- [阅读摘录]
------------------------

题目地址

https://leetcode-cn.com/problems/partition-list/

题目描述

给定一个链表和一个特定值 x，对链表进行分隔，使得所有小于 x 的节点都在大于或等于 x 的节点之前。

你应当保留两个分区中每个节点的初始相对位置。



示例:

输入: head = 1->4->3->2->5->2, x = 3
输出: 1->2->2->4->3->5

题解

/**
 * Definition for singly-linked list.
 * public class ListNode {
 *     int val;
 *     ListNode next;
 *     ListNode() {}
 *     ListNode(int val) { this.val = val; }
 *     ListNode(int val, ListNode next) { this.val = val; this.next = next; }
 * }
 */
class Solution {
    public ListNode partition(ListNode head, int x) {
        ListNode smallHead = new ListNode();
        ListNode largeHead = new ListNode();

        ListNode smallTail = smallHead;
        ListNode largeTail = largeHead;
        while (head != null) {
            if (head.val >= x) {
                // head 的值大于等于 x，追加到 large 链表
                largeTail.next = head;
                largeTail = largeTail.next;
            } else {
                // head 的值小于 x，追加到 small 链表
                smallTail.next = head;
                smallTail = smallTail.next;
            }
            head = head.next;
        }
        
        // 合并两个链表
        smallTail.next = largeHead.next;
        largeTail.next = null;

        return smallHead.next;
    }

}

------------------------

来自数据源的条目:
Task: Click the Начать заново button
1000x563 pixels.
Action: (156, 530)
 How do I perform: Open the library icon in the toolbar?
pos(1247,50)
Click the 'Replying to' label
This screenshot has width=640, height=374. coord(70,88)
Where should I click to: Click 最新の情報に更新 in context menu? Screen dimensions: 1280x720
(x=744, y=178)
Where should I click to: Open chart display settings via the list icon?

------------------------

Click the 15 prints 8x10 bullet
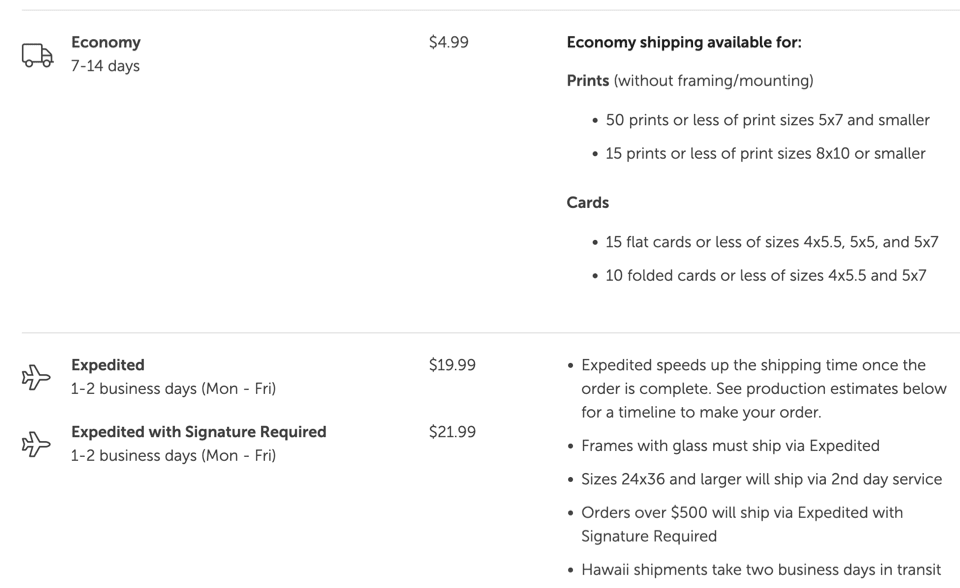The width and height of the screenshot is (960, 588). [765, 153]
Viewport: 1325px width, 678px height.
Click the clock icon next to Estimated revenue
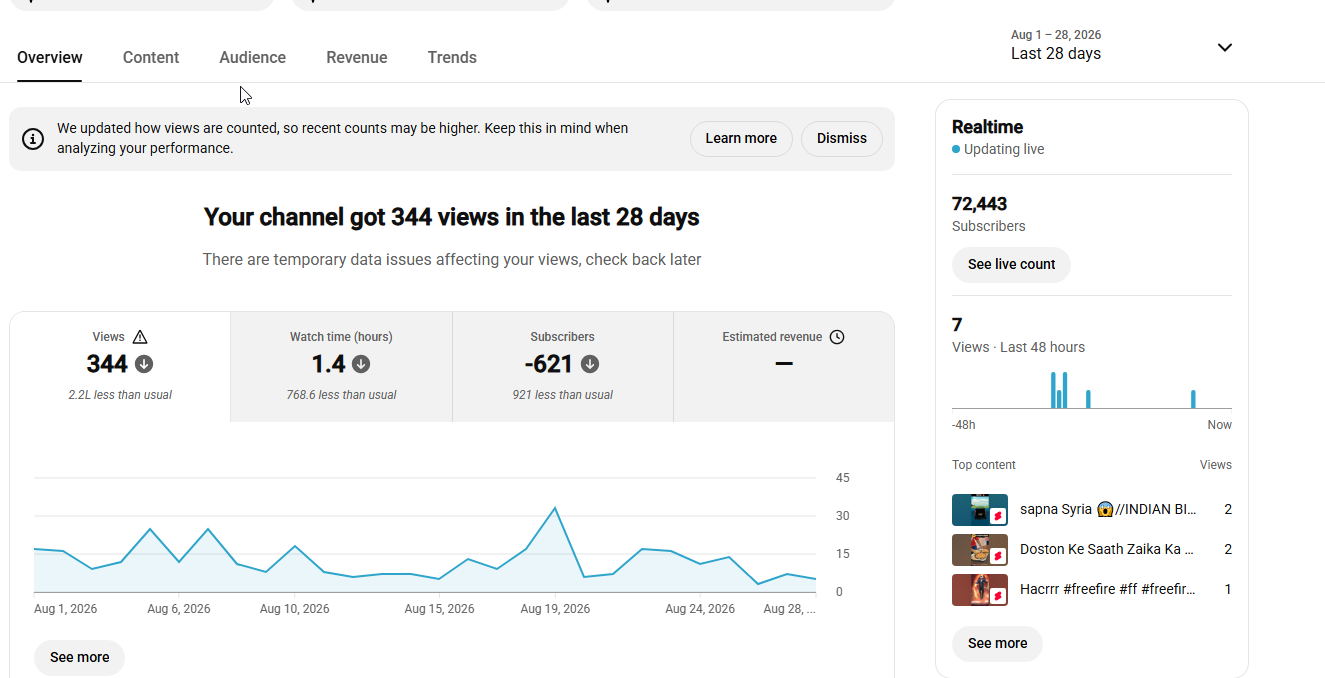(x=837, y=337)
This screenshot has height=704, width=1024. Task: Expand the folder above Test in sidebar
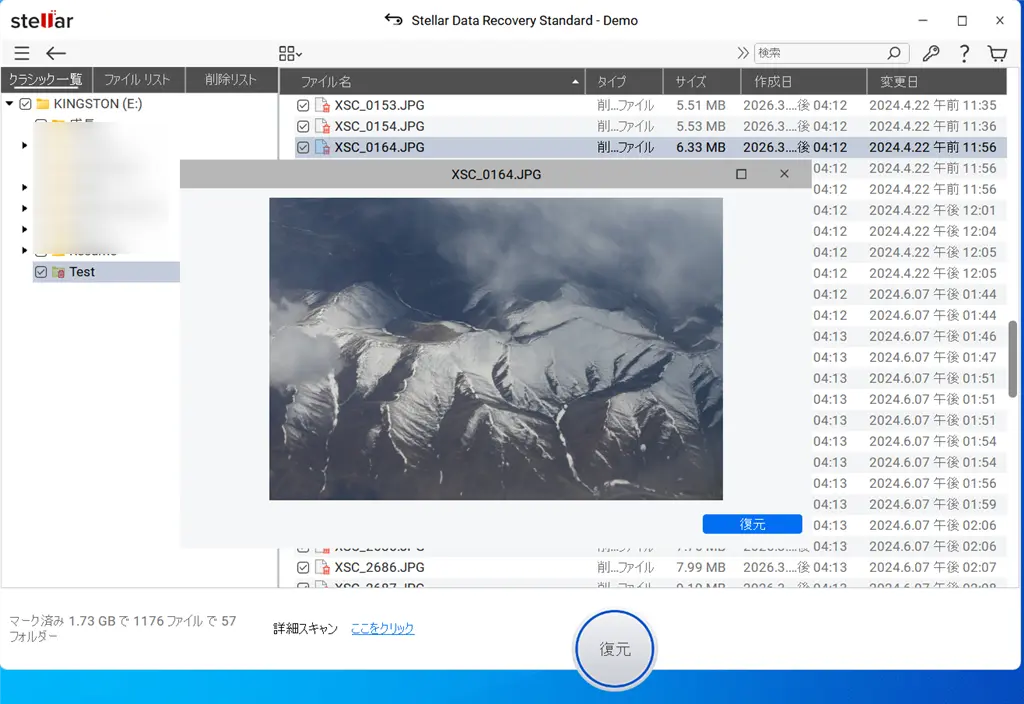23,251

------------------------

请根据分隔链表题解代码中的注释，说明遍历时一个节点被追加到 large 链表而不是 small 链表的原因。

因为该节点的值大于或等于 x。值小于 x 的节点则追加到 small 链表。